To say the least, I’m living in a different skin. I looked in the mirror one day, over two years ago, and said that I was done wearing that skin. I’ve used Weight Watchers the entire time on my journey, and though the meetings may be scary to some, I definitely lose more weight when I’m going to meetings than when I’m doing it with their eTools.

Long story short – what I’m getting at is that I’m having to come to grips that I’m a different person. I’m not the fat girl any more. I can shop almost anywhere for clothing (aside from haute couture). I’m active, and I run. I don’t get funny looks when I shop for athletic clothing.
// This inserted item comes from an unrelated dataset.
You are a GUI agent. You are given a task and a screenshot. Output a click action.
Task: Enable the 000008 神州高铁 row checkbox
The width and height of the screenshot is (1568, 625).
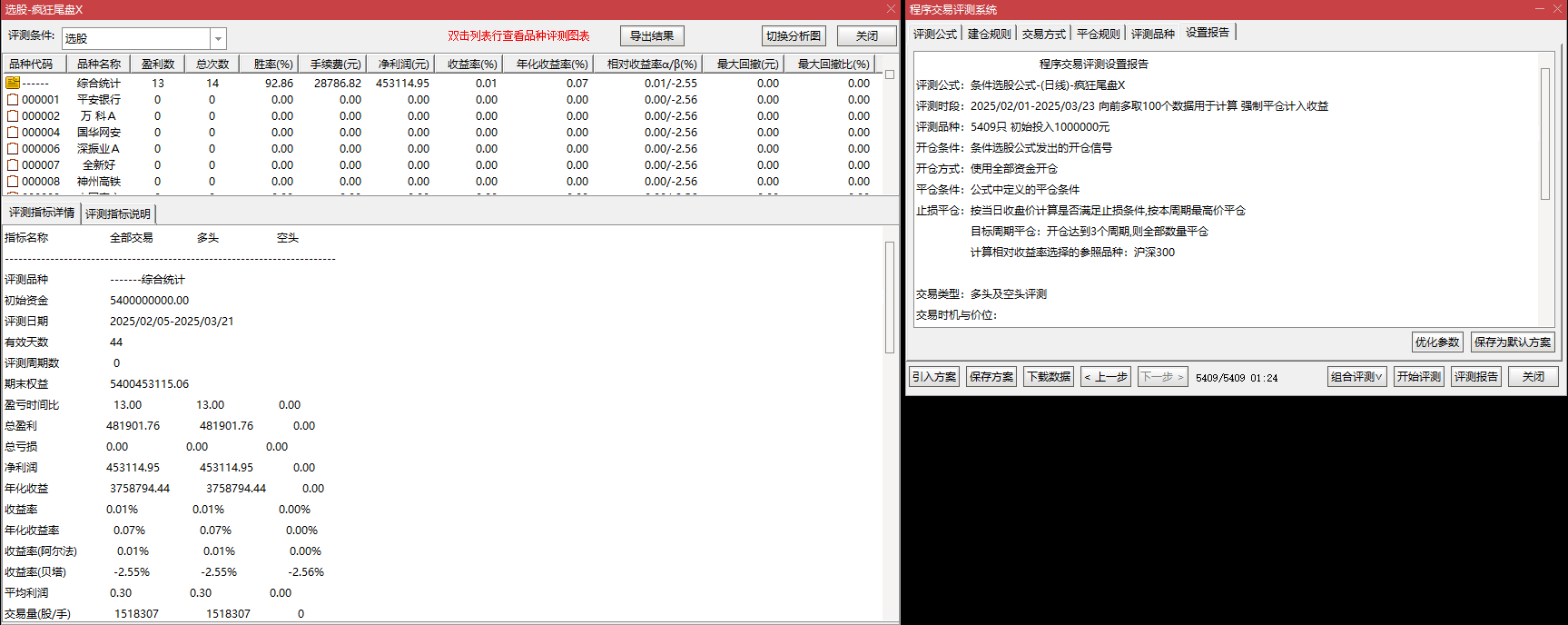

I get pleasant and even fun small talk from other fitness enthusiasts, who look at me as a peer. I still eat the things that are delicious, but I’ve managed to cut out a lot of the things that frankly, I don’t need, and aren’t that delicious (or functional.)

No, I need chocolate. I still have chocolate.

But I don’t eat an entire pint of ice cream, except on a very rare basis. Hamburgers and french fries, also, a rare occurrence. Pasta is regular, but the portions are smaller (Most restaurant portions are probably 2-4 cups of cooked pasta, a portion is 1 cup.) Meat? Well, there are many reasons to eat less meat. I try to cut my portions to no more than 3-4 ounces of meat for dinner (and seldom, meat for lunch). Consider it’s nearly impossible to find a burger, chicken breast, or steak at a restaurant that is less than 4 ounces these days.

I do enjoy what I eat, and since I count the calories of alcohol as well, this past year of grief and stress has me turning to pleasure as an escape – and this is why I go over my Weight Watchers points (and break even on the scale.) Alcohol, I’ve found, is seldom worth drinking more than the slightest edge of tipsy. (That’s one drink for me.) Chocolate? Ice cream? Cupcake? Ah. Once a week (or more, depending on the moon), I find myself indulging. It’s easy to do the rationalizing. Especially when it’s just a few Points over the line for the week. (Oops!)

If all goes well, I’ll be visiting Chicago at the end of the summer, at my goal weight, visiting friends who have never really known me for any period of time other than the large, loud girl.

I’m learning who I am, in this context. It’s a bit of a, how you say, mindfuck?